An 1980 interview with Hayek

This is a Friedrich Hayek interview by Bernard Levin at the University of Freiburg which was broadcast in May 1980. Hayek was, in my professional opinion, one of the greatest economists of all times. We are wonderfully privileged to be able to watch videos of his brilliant exposition on the web. I am also impressed by Mr Levin; he does his job as the interviewer magnificently.

I recommend turning on the captions. It will be helpful to follow the arguments.

Levin: … Now all this must presumably, in your philosophy, be directed to an end. It’s not gain, and material improvements are not, I imagine, ends in themselves. They are an end, an important end but it can’t stop there. What lies beyond it for you?
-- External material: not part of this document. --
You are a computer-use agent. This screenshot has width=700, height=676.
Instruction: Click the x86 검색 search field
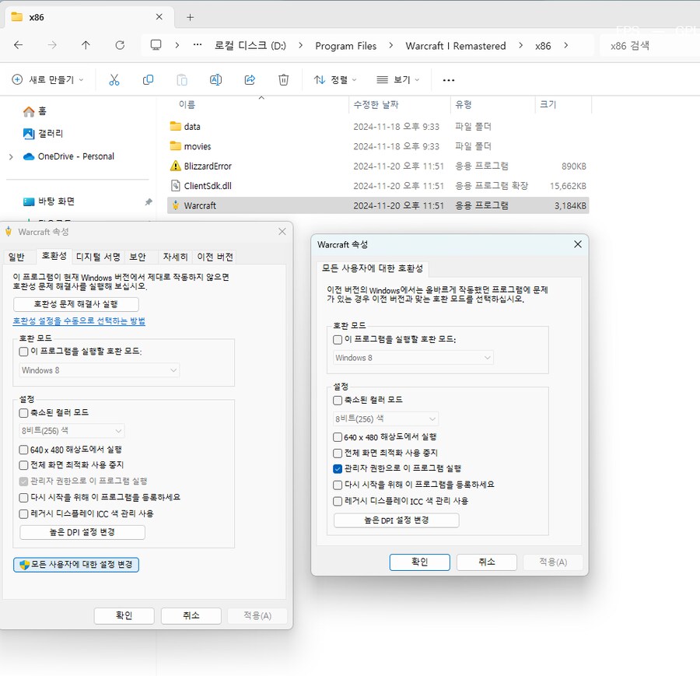(648, 46)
Hayek: Well that depends on the individuals. Our task, the common task, is to provide means for the greatest variety of purposes. And I want to leave to  individuals a maximum of means for their individual purposes. And I think that implies that  nobody else decides for them for what purpose they are to use it.  … The compulsory powers of the government are solely directed to providing the people with means which they can use for their own purposes. That is my fundamental conception.

Hayek goes on to say about liberty: “I certainly came to understand what liberty means by studying economics … as something that the law gives us by protecting us against the violence of others, including government. But I believe what originally was for me an economic approach stands the test of its general validity. It’s more easy to see in the economic field. It’s a very curious phenomenon in the world that the revival of liberalism which did not start among the economists is now due to the economists.

One of the most important part of the interview starts around 20:00 minute mark. Enjoy.

Author: Atanu Dey


2 thoughts on “An 1980 interview with Hayek”

  1. Following is what Mises wrote in his book ‘Liberalism’ on the charge of materialism levelled against liberalism(In Misesian sense):

    Liberalism has often been reproached for this purely external and materialistic attitude toward what is earthly and transitory. The life of man, it is said, does not consist in eating and drinking. There are higher and more important needs than food and drink, shelter and clothing. Even the greatest earthly riches cannot give man happiness; they leave his inner self, his soul, unsatisfied and empty. The most serious error of liberalism has been that it has had nothing to offer man’s deeper and nobler aspirations.

    But the critics who speak in this vein show only that they have a very imperfect and materialistic conception of these higher and nobler needs. Social policy, with the means that are at its disposal, can make men rich or poor, but it can never succeed in making them happy or in satisfying their inmost yearnings. Here all external expedients fail. All that social policy can do is to remove the outer causes of pain and suffering; it can further a system that feeds the hungry, clothes the naked, and houses the homeless. Happiness and contentment do not depend on food, clothing, and shelter, but, above all, on what a man cherishes within himself It is not from a disdain of spiritual goods that liberalism concerns itself exclusively with man’s material well-being, but from a conviction that what is highest and deepest in man cannot be touched by any outward regulation. It seeks to produce only outer well-being because it knows that inner, spiritual riches cannot come to man from without, but only from within his own heart. It does not aim at creating anything but the outward preconditions for the development of the inner life. And there can be no doubt that the relatively prosperous individual of the twentieth century can more readily satisfy his spiritual needs than, say, the individual of the tenth century, who was given no respite from anxiety over the problem of eking out barely enough for survival or from the dangers that threatened him from his enemies.